Friday, February 22, 2013

Europe's Growth Problems Continue

From Markit:

The Markit Eurozone PMI Composite Output Index fell to 47.3 in February from 48.6 in January, according to the flash estimate. The decline signals a steepening of the economic downturn, contrasting with the easing trend seen in the previous three months. Business activity has now declined throughout the past year-and-a-half, with the exception of a marginal increase in January last year.

Despite accelerating, the rate of contraction in February remained slower than the post-crisis record seen in October, and the average drop in activity in the first quarter so far is less severe than the trend for the fourth quarter of last year.


Let's take a look at the accompanying graphs:


The chart above shows that the index has been below the 50 reading for about a year, indicating the EU region has had slumping growth for an extended period of time.


Note how the only country doing sell is Germany.  France is in terrible shape and the rest of the Eurozone is still printing numbers showing a contraction.

The German numbers from yesterday were good:

German private sector business activity increased for the third month running in February, largely supported by a robust expansion of service sector output. Adjusted for seasonal factors, the Markit Flash Germany Composite Output Index posted 52.7, down from 54.4 in January but comfortably above the 50.0 value that separates expansion from contraction. The latest reading was close to the long-run series average (53.0) and signalled a solid rise in overall business activity during February.

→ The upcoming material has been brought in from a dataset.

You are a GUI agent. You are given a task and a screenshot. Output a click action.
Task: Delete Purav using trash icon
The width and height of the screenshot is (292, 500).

The French numbers in contrast were terrible, showing a worsening trend:

Latest Flash PMI data indicated that the downturn in French private sector output deepened in February. January’s Markit Flash France Composite Output Index, based on around 85% of normal monthly survey replies, slipped from 42.7 in January to 42.3, its lowest reading since March 2009.

The steeper fall in overall output was driven by an accelerated decline in the service sector, where activity contracted at the fastest pace in four years. Manufacturers signalled a slightly slower decrease in production compared with one month previously, albeit still sharper than signalled in the service sector.


Earlier today, Germany released 4Q12 GDP figures, which were not good.

The German economy suffered a setback towards the end of 2012. As the Federal Statistical Office (Destatis) already reported in its first release of 14 February 2013, the gross domestic product (GDP) decreased by 0.6% - upon price, seasonal and calendar adjustment - in the fourth quarter of 2012 compared with the previous quarter. The result for the entire year of 2012 remained unchanged at +0.7% (calendar-adjusted: +0.9%).

In a quarter-on-quarter comparison (adjusted for price, seasonal and calendar variations), positive contributions were made only by domestic final consumption expenditure. The final consumption expenditure of both households (+0.1%) and government (+0.4%) was slightly up. Gross fixed capital formation, however, decreased. For construction, it was slightly down on the third quarter of 2012 (–0.1%). Gross fixed capital formation in machinery and equipment decreased by 2.0% and thus has shown a downward trend for over a year now. For total domestic uses, however, a slight increase on the previous quarter was recorded (+0.2%). 

Foreign trade, however, had a negative effect on the German economic development in the last quarter of 2012, according to the provisional calculations. Exports of goods and services were down 2.0% compared with the third quarter of 2012 (adjusted for price, seasonal and calendar variations). Although imports fell, too, the relevant decrease (–0.6%) was markedly smaller than for exports. Thus the balance of exports and imports had a negative effect on the GDP development in the reference period (–0.8 percentage points).

The bottom line is the all the "good news" coming out of Europe right now is projection; the ECB says growth will return in the 2H13, traders see the Markit manufacturing data as indicating a positive trend that is developing, etc...  A large majority of the hard data emerging from the region is negative.